• **Exercise material**:
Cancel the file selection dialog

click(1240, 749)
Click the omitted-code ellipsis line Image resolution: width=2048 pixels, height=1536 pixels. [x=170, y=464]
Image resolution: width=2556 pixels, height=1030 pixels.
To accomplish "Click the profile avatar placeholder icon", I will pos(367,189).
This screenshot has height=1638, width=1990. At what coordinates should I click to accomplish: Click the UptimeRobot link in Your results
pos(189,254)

• **What is required**: When a line in the records above contains the word "pixels", copy it.

• **Written response**:
Click the omitted-code ellipsis line Image resolution: width=2048 pixels, height=1536 pixels. [x=170, y=464]
Image resolution: width=2556 pixels, height=1030 pixels.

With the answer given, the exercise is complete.